Piotr Żyła

i

Autor: EastNews Piotr Żyła

PŚ w Niżnym Tagile: Fatalny skok Piotra Żyły w drugiej serii. Dwóch Polaków w pierwszej 10

2019-12-07 17:13

To miał być piękny konkurs dla Polaków - na to wskazywała chociażby świetna pierwsza seria w wykonaniu Piotra Żyły, który do lidera tracił jedynie 1,5 punktu. Niestety, szczęścia zabrakło w rundzie finałowej, warunki były fatalne i z drugiego miejsca spadł do trzeciej dziesiątki. Najwyżej Polaków znalazł się Dawid Kubacki (5. miejsce). W pierwszej dziesiątce pojawił się także Kamil Stoch, który był dziewiąty.

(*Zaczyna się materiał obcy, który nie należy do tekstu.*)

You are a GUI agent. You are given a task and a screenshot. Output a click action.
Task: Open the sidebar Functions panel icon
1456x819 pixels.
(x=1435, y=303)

Po szalonych konkursach w Wiśle i Kuusamo, zmagania przeniosły się do rosyjskiego Niżnego Tagiła. To jedna z nielicznych skoczni w kalendarzu Pucharu Świata, na której Polacy nie mieli okazji jeszcze wygrać. Stawali na wszystkich stopniach podium poza tym najważniejszym i najwyższym.

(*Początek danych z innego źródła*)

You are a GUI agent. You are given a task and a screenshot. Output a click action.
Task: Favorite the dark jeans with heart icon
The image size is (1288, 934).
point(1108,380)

To miało zmienić się w ten weekend - niestety, nie stało się tak w sobotę. Szanse były bardzo duże, dzięki Piotrowi Żyle, który poszybował na 131 metrów w pierwszej serii i zajmował po niej drugie miejsce. Jego strata do Petera Prevca wynosiła zaledwie 1,5 punktu.

Pozostali Biało-czerwoni w pierwszej serii nie poradzili sobie zbyt dobrze i wylądowali znacznie bliżej, ale konkurs był na tyle wyrównany, że nie pozbawili się szans na walkę o czołowe pozycje. Znakomite skoki Kamila Stocha i Dawida Kubackiego pozwoliły im przedrzeć się na kolejno dziewiąte i piąte miejsce.

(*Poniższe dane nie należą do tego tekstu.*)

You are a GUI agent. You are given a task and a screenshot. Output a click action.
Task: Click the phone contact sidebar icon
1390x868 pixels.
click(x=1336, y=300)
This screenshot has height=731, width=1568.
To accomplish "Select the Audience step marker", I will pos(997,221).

Niestety, Piotr Żyła miał bardzo złe warunki i nie udało mu się odlecieć nawet do 115 metra! Z tego powodu, Polak spadł z drugiego miejsca do trzeciej dziesiątki. Zwycięzcą niespodziewanie został Yukiya Sato, ponieważ i Peter Prevc zawalił swoją drugą próbę.

Po konkursach w Lahti i w Wiśle skoczkowie narciarscy przenieśli się do Rosji do Niżnego Tagiłu. Polscy kibice liczą na dobre występy Kamila Stocha i spółki, jednak kwalifikacje i treningi nieco studzą te nadzieje. Najlepiej wypadł w nich Stoch, który na jednym z treningów skoczył aż 142 metry (pół metra dalej od oficjalnego rekordu skoczni). W kwalifikacjach już tak dobrze nie było. 126,5 metra dało Stochowi 11. miejsce. Pozostali Polacy spisali się przeciętnie lub słabo. Dawid Kubacki zajął 23. miejsce, Piotr Żyła 29., Jakub Wolny 34., Maciej Kot 40., Klemens Murańka 48. Jako jedyny do konkursu nie awansował Stefan Hula, który był 51.

Zawody w NIżnym Tagile odbędą się po raz piąty w historii. Jak na razie obiekt Aist jest pechowy dla Polaków. Do ubiegłego roku żaden z biało-czerwonych nie był tam w stanie stanąć na podium zawodów . Tę klątwę przełamał Piotr Żyła, który przed rokiem zajął najpierw drugie, a następnie trzecie miejsce. Kamil Stoch nie ukrywa, że nie jest entuzjastą podróży i startów w tym mieście. - Nie przepadam za konkursami w Niżnym Tagile. Skocznia jest w porządku, ale sama podróż i miasto nie trafiają w moje gusta. Nie ukrywam, jadę tam, bo muszę. Miejsce jest przytłaczające - powiedział Stoch na łamach portalu skijumping.pl.